Essen. Wollte man den geographischen Mittelpunkt von Essen ermitteln, so käme man auf der Müller-Breslau-Straße 22c raus. Leider bietet die Gegend kaum etwas Aufregendes und die Stadt hat sich dazu entschieden, dass der Eingang des Schwimmzentrums Rüttenscheid zum Zentrum gekrönt wird.

Der Mittelpunkt Essens? Da werden die meisten eine rasche Antwort parat haben: Die Innenstadt mit dem Burgplatz als Keimzelle der Stadt wird es sein. Historisch ist das völlig richtig, und ein flüchtiger Blick auf die Karte könnte dazu verleiten zu glauben, dass auch die streng geografisch berechnete Mitte irgendwo im Stadtkern zu finden sein müsste, denn Essen ist ja in alle Himmelsrichtungen schön gleichmäßig gewachsen.

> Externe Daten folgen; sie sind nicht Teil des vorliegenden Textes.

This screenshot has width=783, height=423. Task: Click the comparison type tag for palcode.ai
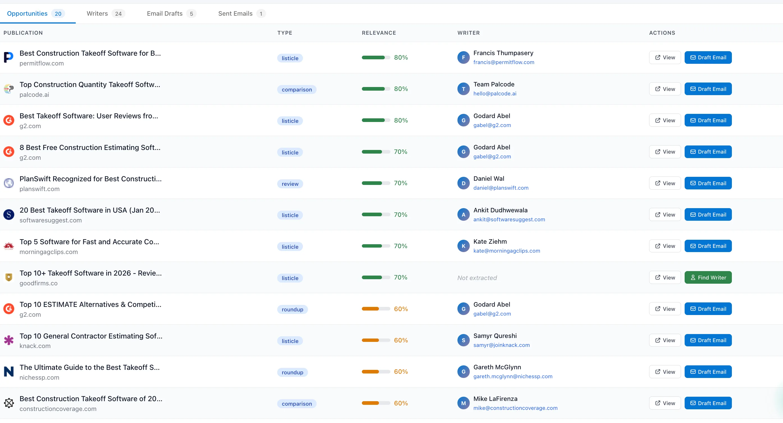296,90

Der letzte Zuwachs allerdings, nämlich Kettwig im Jahr 1975, hat die Stadt noch einmal entschlossen nach Süden gedreht. Und so findet sich der geografische Mittelpunkt in einer unspektakulären Gegend: Gegenüber dem Schwimmzentrum Rüttenscheid, auf der gegenüberliegenden Straßenseite der vierspurigen Müller-Breslau-Straße.

Genauer gesagt: Es ist das Haus Müller-Breslau-Straße 22c, wo auf der Karte des Amtes für Geoinformation, Kataster und Vermessung alle Linien zusammenlaufen. Amtsleiter Frank Knospe kann das entscheidende Kriterium für gerade diesen Ort anschaulich erklären: „Stellen sie sich vor, der Flächenumriss der Stadt Essen wäre eine Scheibe. Würde man diese Scheibe an diesem errechneten Punkt aufhängen, dann würde sie austariert schweben.“ Man kennt das Prinzip von den Mobilees, die sich früher mancher in die Wohnung hing.

Ein wenig unfertig zusammengewürfelt

Weil der Stadt das Haus Nummer 22c als Mittelpunkt offenbar zu schlicht erschien, hat man sich in der Nähe beholfen und sich „prominenterweise auf den Eingang des Schwimmzentrums Rüttenscheid“ festgelegt, wie Frank Knospe schreibt. Nun, prominent ist ein bisschen geschmeichelt. Das Schwimmzentrum ist sicherlich ein nützliches Stück Essen, aber nicht unbedingt ein schönes. Überhaupt: Die ganze Gegend, das geben wir jetzt mal offen zu, kommt in dieser Serie zunächst nur wegen der Mittelpunkt-Funktion vor.

Historisch, man kann es auf alten Karten sehen, war hier noch vor 70, 80 Jahren eine Mischung aus Agrar-, Kleinindustrie- und Niemandsland mit der Güterbahntrasse zur Zeche Ludwig als Trennlinie. Erst nach dem Zweiten Weltkrieg entstand die Müller-Breslau-Straße als leistungsfähige Verbindung zwischen Rüttenscheid und Rellinghausen, Schul- und Schwimmzentrum wurden gebaut, ein Seniorenheim, die Hochhäuser, ferner einige Gebäude von der Art der Nummer 22c.

Auf der Südseite der Bahnlinie kam die Pädagogische Hochschule (PH) hinzu, garniert von einer Reihenhaussiedlung. Bis heute wirkt die Gegend ein wenig unfertig und zusammengewürfelt, und es ist vielleicht kein Zufall, dass die Stadt bislang ohne Erfolg versucht, das große Grundstück der längst leerstehenden PH für neue Wohnbebauung zu erschließen. Essens Mittelpunkt – ein lehrreiches Beispiel für Stadtplanung ohne echten Plan. Insofern auch etwas Besonderes.